Look It Up and Shut Up

Look It Up and Shut Up

There is no doubt about it; Google is destroying the art of barroom conversation. Thank God for Google. Bury it in a shallow grave and let’s move on with our lives.

A TV newscast on above the bar runs a feature on pandas at the Atlanta zoo.

“Pandas aren’t bears; they are in the rodent family.”
“We’re talking about ‘panda bears’ right?”
“It’s a misnomer. Anteaters are bears. Who would have guessed that?”
“Don’t change the subject. Pandas aren’t rodents.”
“They’re vegetarians.”
“Bears are omnivorous. Pandas just evolved into strict vegetarianism because they’re lazy.”
“I’m telling you, they aren’t in the ursidae family.”
“So you’re saying they’re rats? They’re six feet tall.”
“They are more like raccoons.”
“So they belong to the varmint family?”
“There is no varmint family outside of The Beverly Hillbillies, moron.”
“I’m being called a moron by someone who thinks pandas are rats.”

The TV shows a panda frolicking in the snow.
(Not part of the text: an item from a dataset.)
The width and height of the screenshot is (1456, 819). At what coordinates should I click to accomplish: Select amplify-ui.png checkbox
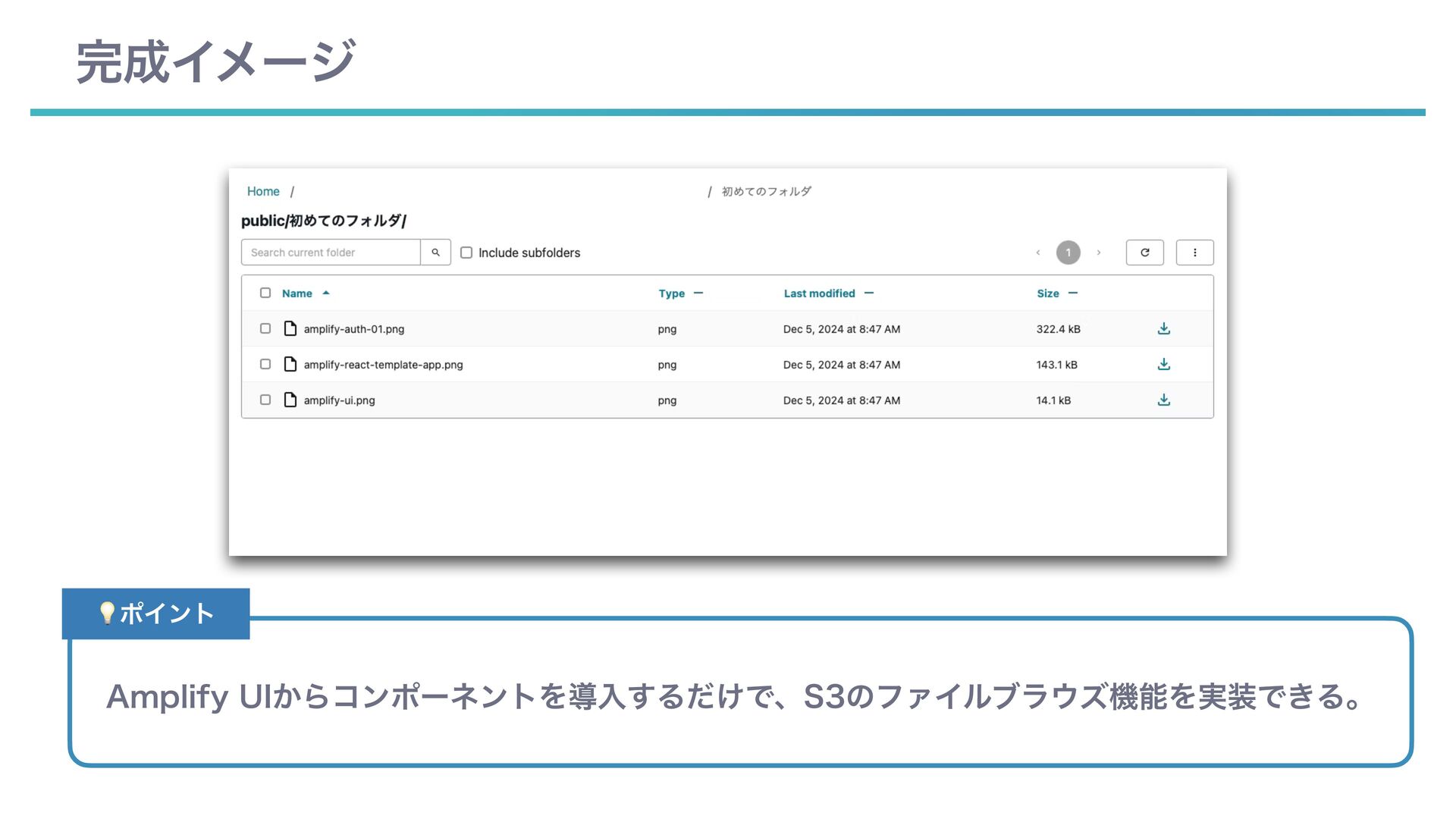(265, 400)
A sigh settles over the bar like a foam head on a well-poured Guinness.

“You have to admit, they are cute.”
“A lot cuter than rats.”

Someone else at the bar has had enough of this happy hour drivel that is trying to pass itself off as conversation. They go over to the server station and query ‘panda’ on Google and the argument is mercifully ended.

Sports trivia arguments are shot off at the knees before they can even begin to take flight. Barry Bonds’ homerun count is spared the wishful thinking of a group of hostile detractors. It is only a few keystrokes away from undeniable accuracy. Seconds later someone finds a Web page that outlines the career trajectories of all current major league players and who among them could potentially break Hank Aaron’s homerun record. Google has become the most annoyingly knowledgeable sports geek ever to inhabit a barstool. Everyone hates the new guy but no one has the guts to challenge his sports acumen. Google is both empowering and emasculating.

Arguments over politics are buried under an avalanche of Web searches supporting both sides of every issue. Under Google’s reign of factual terror fistfights have dwindled but bar flies run the risk of being bored to death reading budget reports and trade deficit figures.

The other bar conversation taboo, religion, meets a similar horrible death on the search engine pyre. A discussion about the existence of a higher being devolves into a competition over which word will garner the most Google hits: “God” or “Atheism.” Man’s destiny has been relinquished to technology in a manner that even Isaac Asimov could never have envisioned.

Personal opinions are scuttled like so many empty rocket fuel stages as conversation flies to stratospheric lows of Google quantifiable dialogue. In a modern twist to the old “if a tree falls in the forest” philosophical quandary, we now question the existence of any bit of knowledge that can’t be found on the internet. I’m not ready to agree that cogito ergo sum but if you query it you come up with 681,000 hits.